KONTRADIKSI

Boku no Hero Academia © Horikoshi Kouhei

Kontradiksi by Usei.

.

.

.

"Diam kau, kuso nerd!"

"Aku bicara seperti ini untuk kelulusan kita, Kacchan! Tolong dengarkan dulu!"

"Sudah kubilang, DIAM! Aku bisa sendiri."

Keduanya, bersatu namun bertentangan. Keduanya, keras kepala dan tidak mau mengalah. Keduanya, sulit sekali dipersatukan. Keduanya, memiliki perasaan yang saling tumpah tindih sehingga tidak tahu bagaimana lagi cara berinteraksi yang baik.

Semua hal yang kontradiksi itu, membuat Midoriya sadar, mengapa bisa mereka berdua menjalin hubungan spesial lebih dari sekedar teman. Ya, berdasarkan yang telinga Midoriya dengar beberapa bulan yang lalu hingga saat ini, Midoriya berstatus sebagai kekasih dari Bakugou Katsuki. Mengapa bisa demikian? Jika Midoriya harus mengingatnya lagi, maka dibutuhkan kerja keras memeras otaknya. Karena, ia sendiri masih sulit menerima kenyataan tersebut.

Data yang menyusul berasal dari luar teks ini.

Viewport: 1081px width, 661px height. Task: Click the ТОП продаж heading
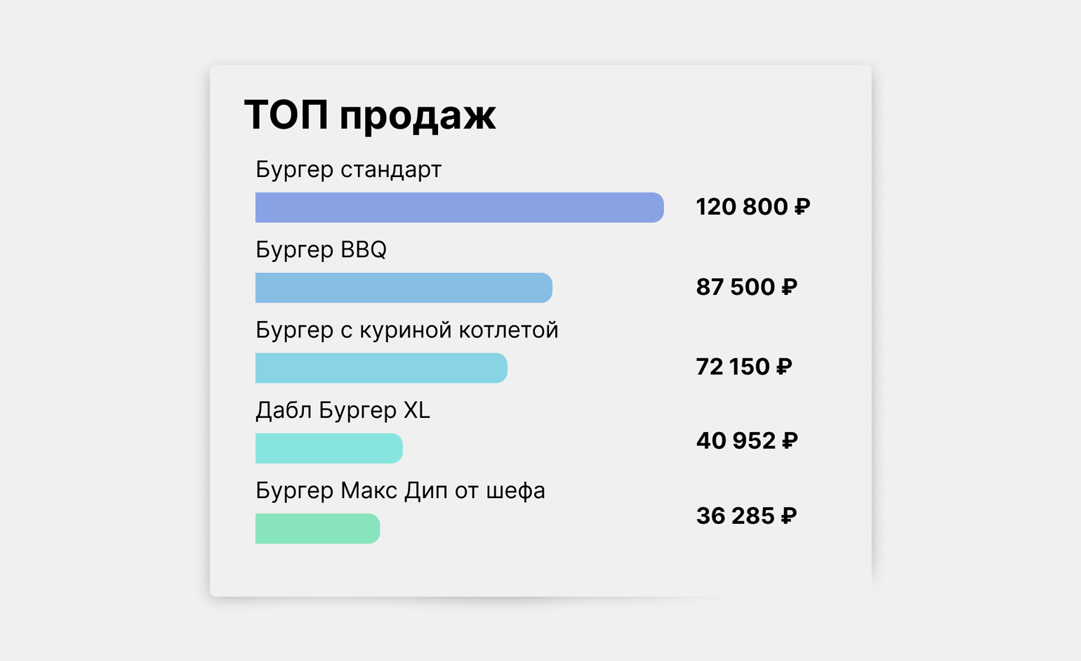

Sekitar beberapa bulan yang lalu, Midoriya tanpa sadar terbawa suasana saat sedang terkagum dengan si pemilik iris mata merah itu hingga mengatakan hal yang seharusnya tak boleh diucapkan. Saat itulah, semua bencana gempar ini dimulai.

"Aku menyukai Kacchan."

Saat menyadari kalimat itu lolos dari bibirnya, Midoriya mulai panik. Salah tingkah. Namun ia tidak dapat menarik kembali suaranya yang sudah memasuki gendang telinga orang yang dimaksud. Saat kondisi jantungnya yang tak bisa dikendalikan, lalu bagaimana keadaan orang yang ada di hadapannya?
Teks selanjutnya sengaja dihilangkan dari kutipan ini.